ICC president David Morgan said Wednesday the result of the controversial 2006 Oval Test between England and Pakistan could be reconsidered after pressure from Marylebone Cricket Club.
The result of the forfeited Test match was changed from an England win to a draw by the International Cricket Council in July but the MCC said on Sunday the move contravened the laws of cricket and set "a very dangerous precedent."
Morgan, in Sydney ahead of next year's women's World Cup, said the ICC may look again at the decision, which was made before he became president.
"The MCC World Cricket Committee is a very responsible group," he was quoted as saying by Australian Associated Press.

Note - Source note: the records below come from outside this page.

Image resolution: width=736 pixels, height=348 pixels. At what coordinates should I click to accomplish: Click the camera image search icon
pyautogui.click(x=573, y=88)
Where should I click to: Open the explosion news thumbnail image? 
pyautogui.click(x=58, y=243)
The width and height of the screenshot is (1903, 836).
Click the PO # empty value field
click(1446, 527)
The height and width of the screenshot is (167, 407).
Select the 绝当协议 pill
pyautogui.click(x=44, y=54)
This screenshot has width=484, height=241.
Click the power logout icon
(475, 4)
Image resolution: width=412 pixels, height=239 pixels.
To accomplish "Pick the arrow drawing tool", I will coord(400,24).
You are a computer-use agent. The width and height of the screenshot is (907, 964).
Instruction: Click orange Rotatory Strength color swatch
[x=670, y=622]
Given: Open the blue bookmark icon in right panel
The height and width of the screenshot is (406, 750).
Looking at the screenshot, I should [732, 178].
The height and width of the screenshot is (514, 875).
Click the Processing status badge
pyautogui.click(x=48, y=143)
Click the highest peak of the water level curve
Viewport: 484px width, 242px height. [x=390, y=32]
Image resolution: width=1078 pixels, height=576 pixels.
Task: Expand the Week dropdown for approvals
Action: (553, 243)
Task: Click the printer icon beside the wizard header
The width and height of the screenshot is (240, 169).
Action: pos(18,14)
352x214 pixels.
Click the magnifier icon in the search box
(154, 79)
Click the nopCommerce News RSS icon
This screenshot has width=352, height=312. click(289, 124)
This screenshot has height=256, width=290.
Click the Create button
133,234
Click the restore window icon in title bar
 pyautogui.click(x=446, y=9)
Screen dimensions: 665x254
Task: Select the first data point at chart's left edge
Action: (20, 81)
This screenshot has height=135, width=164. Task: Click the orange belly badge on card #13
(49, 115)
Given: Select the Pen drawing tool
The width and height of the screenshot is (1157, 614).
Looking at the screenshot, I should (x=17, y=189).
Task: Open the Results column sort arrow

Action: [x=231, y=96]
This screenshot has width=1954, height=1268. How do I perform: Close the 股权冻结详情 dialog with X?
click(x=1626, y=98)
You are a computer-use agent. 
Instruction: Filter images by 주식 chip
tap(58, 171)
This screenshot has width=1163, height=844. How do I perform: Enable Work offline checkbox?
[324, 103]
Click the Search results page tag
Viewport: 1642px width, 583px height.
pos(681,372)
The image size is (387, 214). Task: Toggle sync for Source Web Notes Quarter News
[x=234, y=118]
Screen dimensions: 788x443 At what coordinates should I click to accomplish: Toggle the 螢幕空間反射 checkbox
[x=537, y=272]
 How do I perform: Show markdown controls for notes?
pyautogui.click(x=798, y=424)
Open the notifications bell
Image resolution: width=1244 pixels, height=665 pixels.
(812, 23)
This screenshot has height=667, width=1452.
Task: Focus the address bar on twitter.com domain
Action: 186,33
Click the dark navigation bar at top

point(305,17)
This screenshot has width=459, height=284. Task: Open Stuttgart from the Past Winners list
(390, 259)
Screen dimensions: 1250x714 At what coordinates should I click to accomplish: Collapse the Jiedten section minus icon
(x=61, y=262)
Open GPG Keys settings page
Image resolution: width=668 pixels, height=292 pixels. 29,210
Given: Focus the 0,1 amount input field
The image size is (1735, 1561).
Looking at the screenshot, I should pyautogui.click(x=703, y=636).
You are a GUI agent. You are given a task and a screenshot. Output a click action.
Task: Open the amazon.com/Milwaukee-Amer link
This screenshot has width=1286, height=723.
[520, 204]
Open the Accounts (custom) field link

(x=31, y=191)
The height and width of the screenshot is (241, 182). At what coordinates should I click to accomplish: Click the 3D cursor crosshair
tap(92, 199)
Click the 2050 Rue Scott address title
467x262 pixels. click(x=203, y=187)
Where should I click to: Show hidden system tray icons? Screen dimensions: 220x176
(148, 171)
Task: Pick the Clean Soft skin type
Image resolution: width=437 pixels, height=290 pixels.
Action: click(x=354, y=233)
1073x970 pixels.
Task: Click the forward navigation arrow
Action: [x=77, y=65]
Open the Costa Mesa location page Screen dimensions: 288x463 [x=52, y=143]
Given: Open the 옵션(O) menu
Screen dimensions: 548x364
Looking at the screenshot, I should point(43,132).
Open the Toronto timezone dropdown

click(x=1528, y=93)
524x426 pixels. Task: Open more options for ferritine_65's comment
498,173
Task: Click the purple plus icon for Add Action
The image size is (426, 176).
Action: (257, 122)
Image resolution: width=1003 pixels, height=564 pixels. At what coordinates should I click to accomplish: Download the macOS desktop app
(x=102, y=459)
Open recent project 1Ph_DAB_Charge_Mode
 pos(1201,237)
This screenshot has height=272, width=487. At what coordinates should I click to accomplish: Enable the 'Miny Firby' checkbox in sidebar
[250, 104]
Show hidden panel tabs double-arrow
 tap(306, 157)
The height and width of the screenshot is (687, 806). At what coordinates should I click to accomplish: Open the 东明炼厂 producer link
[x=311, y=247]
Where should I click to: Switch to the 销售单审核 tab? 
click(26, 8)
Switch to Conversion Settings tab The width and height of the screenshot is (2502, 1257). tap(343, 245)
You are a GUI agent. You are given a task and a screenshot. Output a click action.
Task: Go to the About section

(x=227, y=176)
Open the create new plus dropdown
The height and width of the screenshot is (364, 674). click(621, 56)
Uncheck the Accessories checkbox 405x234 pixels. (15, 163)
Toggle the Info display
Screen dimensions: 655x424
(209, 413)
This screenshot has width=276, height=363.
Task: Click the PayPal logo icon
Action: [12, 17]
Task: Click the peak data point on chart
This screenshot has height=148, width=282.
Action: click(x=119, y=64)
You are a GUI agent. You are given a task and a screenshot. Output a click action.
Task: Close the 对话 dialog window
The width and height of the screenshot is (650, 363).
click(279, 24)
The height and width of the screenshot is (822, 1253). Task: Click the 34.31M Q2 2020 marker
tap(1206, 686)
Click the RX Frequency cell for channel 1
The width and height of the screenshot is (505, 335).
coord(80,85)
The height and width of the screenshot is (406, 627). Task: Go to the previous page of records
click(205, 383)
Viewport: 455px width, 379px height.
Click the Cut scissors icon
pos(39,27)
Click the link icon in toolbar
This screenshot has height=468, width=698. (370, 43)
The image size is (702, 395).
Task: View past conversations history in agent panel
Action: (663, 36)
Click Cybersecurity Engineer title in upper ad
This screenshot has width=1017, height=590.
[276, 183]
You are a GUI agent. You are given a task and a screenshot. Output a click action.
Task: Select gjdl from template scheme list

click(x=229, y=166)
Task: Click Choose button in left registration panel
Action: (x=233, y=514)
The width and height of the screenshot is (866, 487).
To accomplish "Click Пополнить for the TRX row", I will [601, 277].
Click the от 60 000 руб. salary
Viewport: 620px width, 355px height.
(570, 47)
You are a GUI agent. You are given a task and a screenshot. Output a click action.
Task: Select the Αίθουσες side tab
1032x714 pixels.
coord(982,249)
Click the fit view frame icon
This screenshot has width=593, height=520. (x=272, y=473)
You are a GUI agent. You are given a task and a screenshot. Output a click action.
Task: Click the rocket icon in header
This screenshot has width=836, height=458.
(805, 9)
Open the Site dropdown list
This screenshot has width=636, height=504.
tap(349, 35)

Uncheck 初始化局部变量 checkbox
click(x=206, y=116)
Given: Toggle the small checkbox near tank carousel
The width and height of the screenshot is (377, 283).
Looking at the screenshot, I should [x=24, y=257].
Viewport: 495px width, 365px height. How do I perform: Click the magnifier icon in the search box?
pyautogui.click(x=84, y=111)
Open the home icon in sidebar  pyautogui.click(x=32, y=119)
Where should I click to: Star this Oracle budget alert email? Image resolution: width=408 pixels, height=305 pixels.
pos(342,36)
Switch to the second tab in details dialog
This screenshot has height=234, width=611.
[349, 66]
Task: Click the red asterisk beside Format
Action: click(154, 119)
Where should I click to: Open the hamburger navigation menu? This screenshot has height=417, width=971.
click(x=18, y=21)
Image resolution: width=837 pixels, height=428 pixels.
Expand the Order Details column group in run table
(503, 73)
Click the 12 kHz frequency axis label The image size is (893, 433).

"It is made up of some of the world's top cricketers and chaired by (former England captain) Tony Lewis and I would be very interested in hearing what has been reported.
"I'll be very interested to actually read their minutes and I'm sure they will make that available and it's something we (the ICC) will have to consider very carefully.
"It was a decision that was made by the ICC and it's a decision that I was not happy with."
He added: "I was president-elect and I didn't believe it was appropriate to change the result of the England-Pakistan match."
The first and only forfeit in the history of Test cricket took place in August 2006 when Australian umpire Darrell Hair and his West Indian colleague Billy Doctrove penalised Pakistan five penalty runs for alleged ball-tampering.
That sparked an angry response from Pakistan, who refused to take the field after tea on the fourth day in protest -- a move that saw the umpires declare that Pakistan had forfeited the match and award it to England.
Pakistan captain Inzamam-ul Haq was subsequently cleared of ball tampering and Hair was removed from the ICC's elite panel of umpires.
He was only reinstated as a Test umpire earlier this year after a legal battle which saw Hair allege he was the victim of racial discrimination by the ICC before dropping his case at an employment tribunal hearing in London.
The MCC says the ICC does not have the power under the laws of cricket to overturn a result.